We thank all the reviewers for their thoughtful
comments and feedback.
In the review by Assigned_Reviewer_6, there
appears to be a misunderstanding about the main result; perhaps we can
clarify. Differential privacy requires that given two adjacent databases D
and D', the *probabilities* that a private algorithm produces the same
output on D and D' is close. This does not automatically imply the kind of
stability that we require in the training procedure, namely, that for all
random values taken by the randomization procedure, the *outputs
themselves* are close, *conditioned on the _same_ value of the
randomization*.
In particular, we can design an explicit example
using the exponential mechanism of McSherry and Talwar, where (our notion
of) stability is **not** a byproduct of differential privacy. However,
our notion of stability is indeed a byproduct of **certain classes** of
differentially private algorithms, such as those used in regularized LR
and histogram construction. We feel that further work is needed to
characterize when stability is a byproduct of differential privacy.

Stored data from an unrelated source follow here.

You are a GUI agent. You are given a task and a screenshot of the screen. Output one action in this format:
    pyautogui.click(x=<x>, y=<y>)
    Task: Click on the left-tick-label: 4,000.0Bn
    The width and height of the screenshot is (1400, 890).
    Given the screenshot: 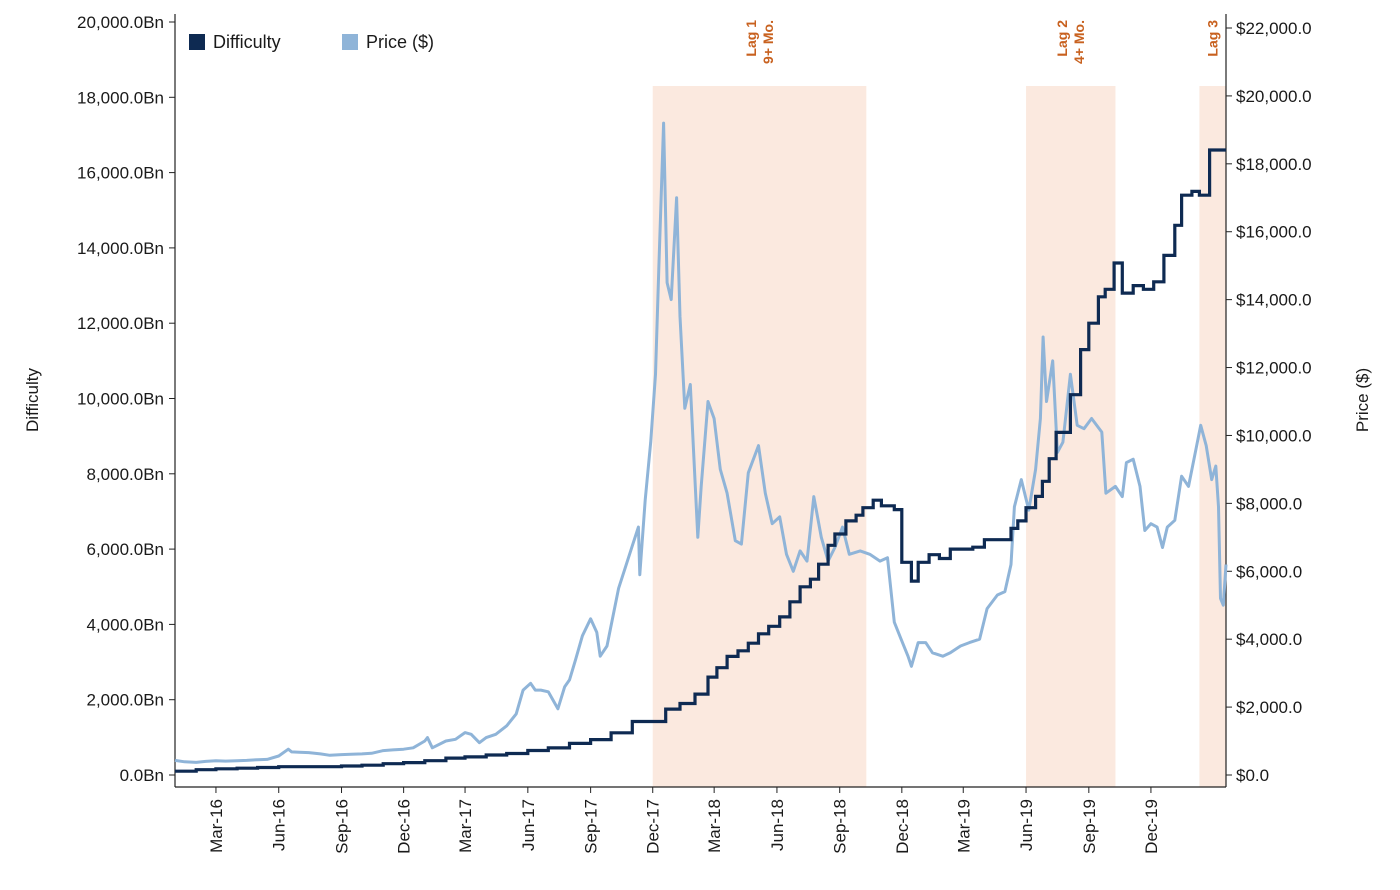 What is the action you would take?
    pyautogui.click(x=125, y=624)
    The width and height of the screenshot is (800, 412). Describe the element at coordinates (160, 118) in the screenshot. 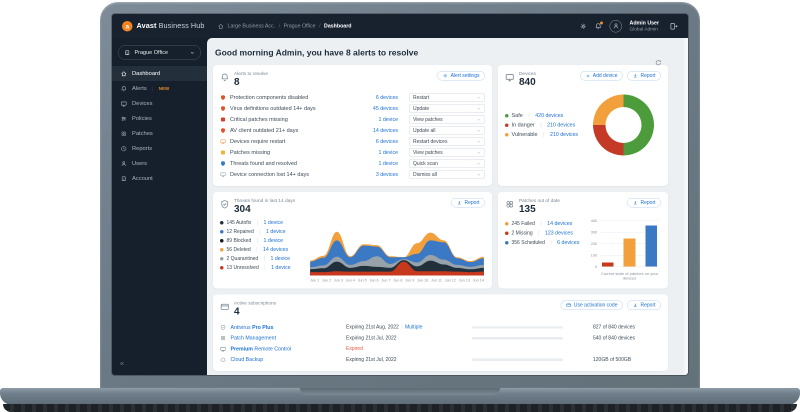

I see `sidebar-item-policies: Policies` at that location.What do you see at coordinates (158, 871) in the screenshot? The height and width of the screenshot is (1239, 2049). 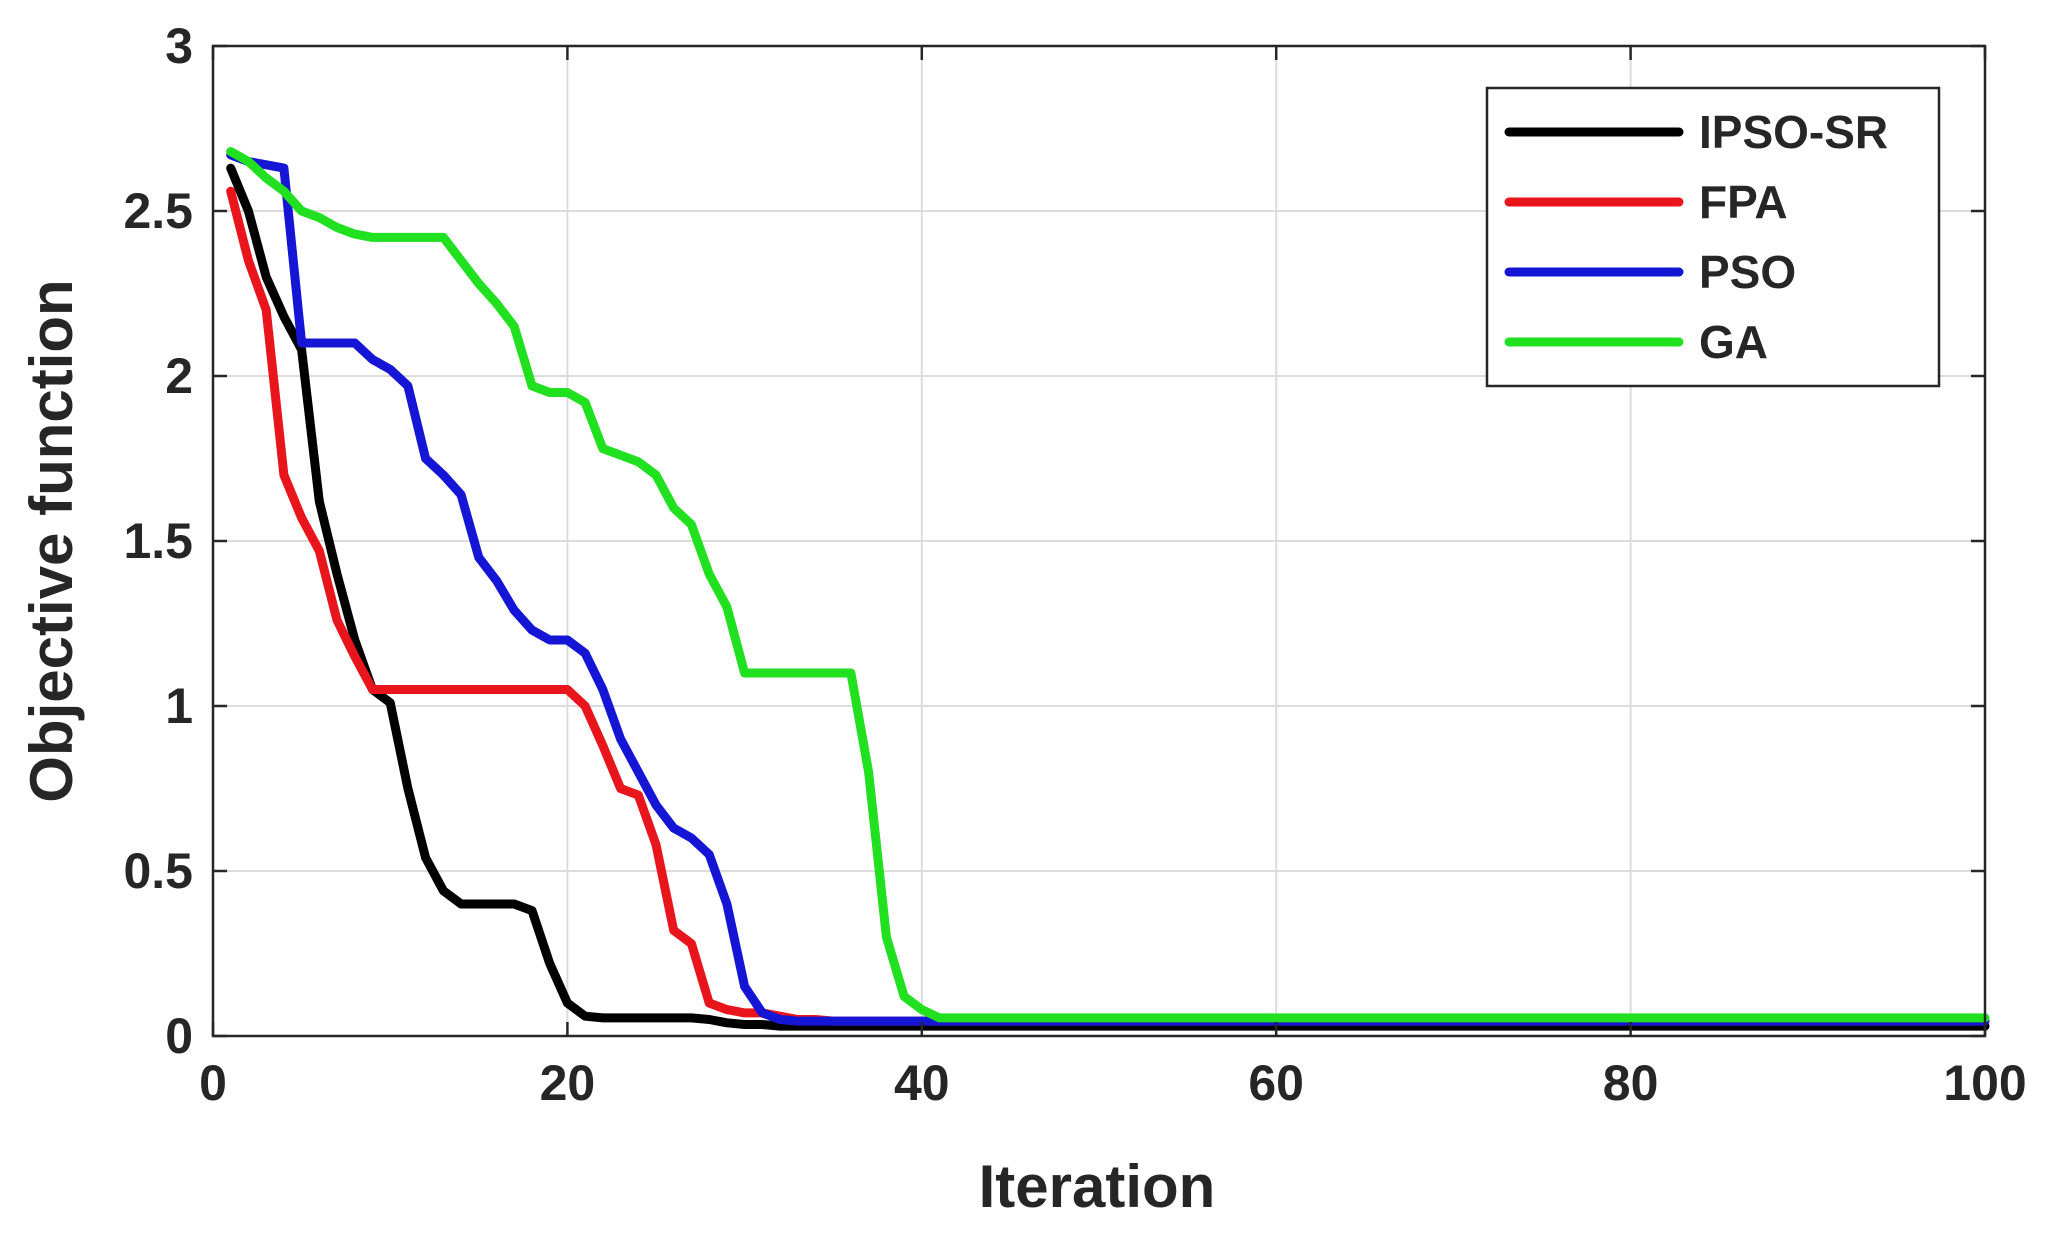 I see `y-tick-label: 0.5` at bounding box center [158, 871].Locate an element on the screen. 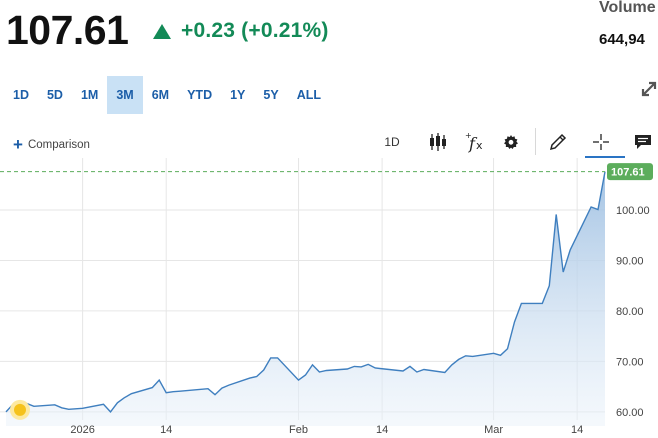 The width and height of the screenshot is (658, 438). interval-label: 1D is located at coordinates (392, 142).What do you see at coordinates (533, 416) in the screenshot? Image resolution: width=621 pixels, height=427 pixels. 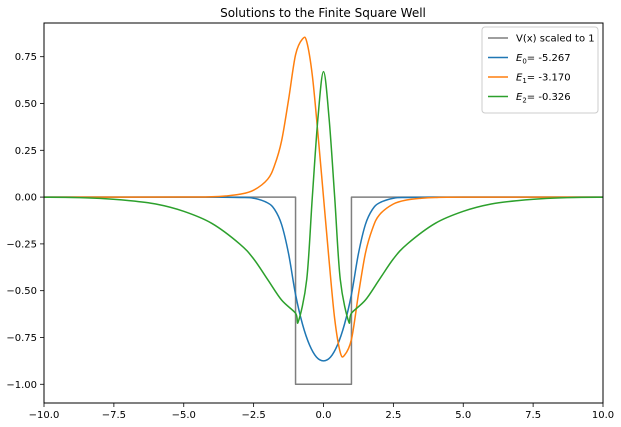 I see `x-tick-label: 7.5` at bounding box center [533, 416].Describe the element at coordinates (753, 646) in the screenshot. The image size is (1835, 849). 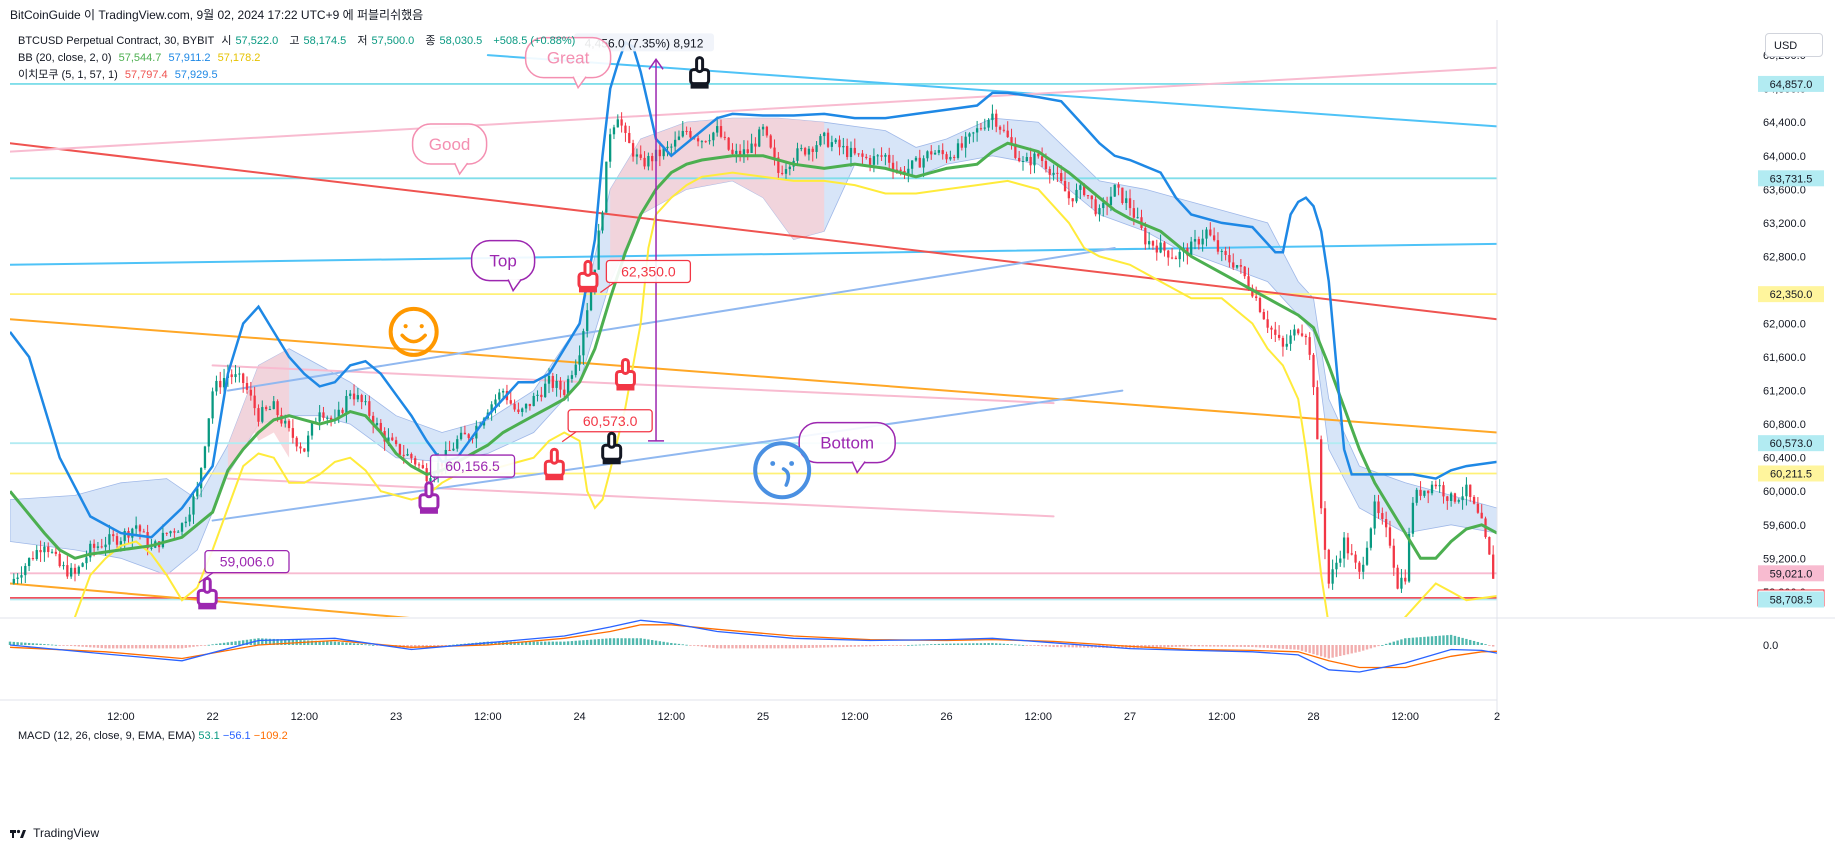
I see `macd-pane` at that location.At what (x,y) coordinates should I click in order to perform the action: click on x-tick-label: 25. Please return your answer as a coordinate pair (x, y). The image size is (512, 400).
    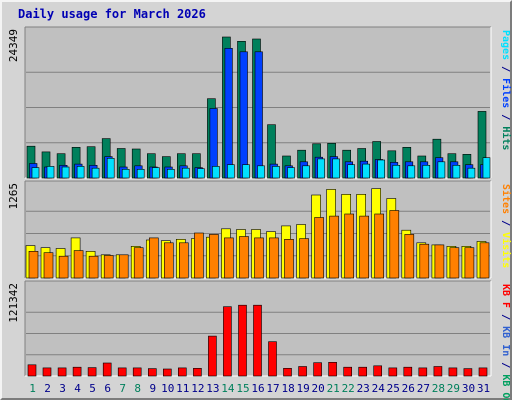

Our key contribution in this paper is to formalize this stability
requirement, and show that it allows better validation by efficient use of
the privacy budget. We will add the example mentioned above, and make sure
to clarify this point better in the final version.
In the
experimental results, the measured AUCs were not strongly dependent on
the choice of the regularizer value. This was particularly evident in
the "Adult" data, where a random choice of value performed equally
well as the nonprivate control. Also, the AUC scores for the control
and random improved little for values of alpha > 0.5 in both
datasets, suggesting that the logistic regression models were
performing close to optimal with respect to discrimination as measured
by AUC.
In addition to AUC, we also computed the mean squared
error for the experiments. The mean squared error is often used as a
measure of probabilistic model calibration and can be decomposed into
two terms: reliability (a calibration term), and refinement (a
discrimination measure) which is related to the AUC. Our method
outperformed all other differentially private methods when considering the
mean squared error. We present this result in the text and show a plot in
the supplement.
In summary, the experimental results suggest that
our method outperformed the differentially private alternatives, but since
there was little room for improvement in discrimination, this was only
evident in model calibration and shown in the mean squared error.
We will replace the Figure 1 (b) by the mean squared error plot
currently found in Figure 2 in the supplement, and move Figure 1 (b)
to the supplement.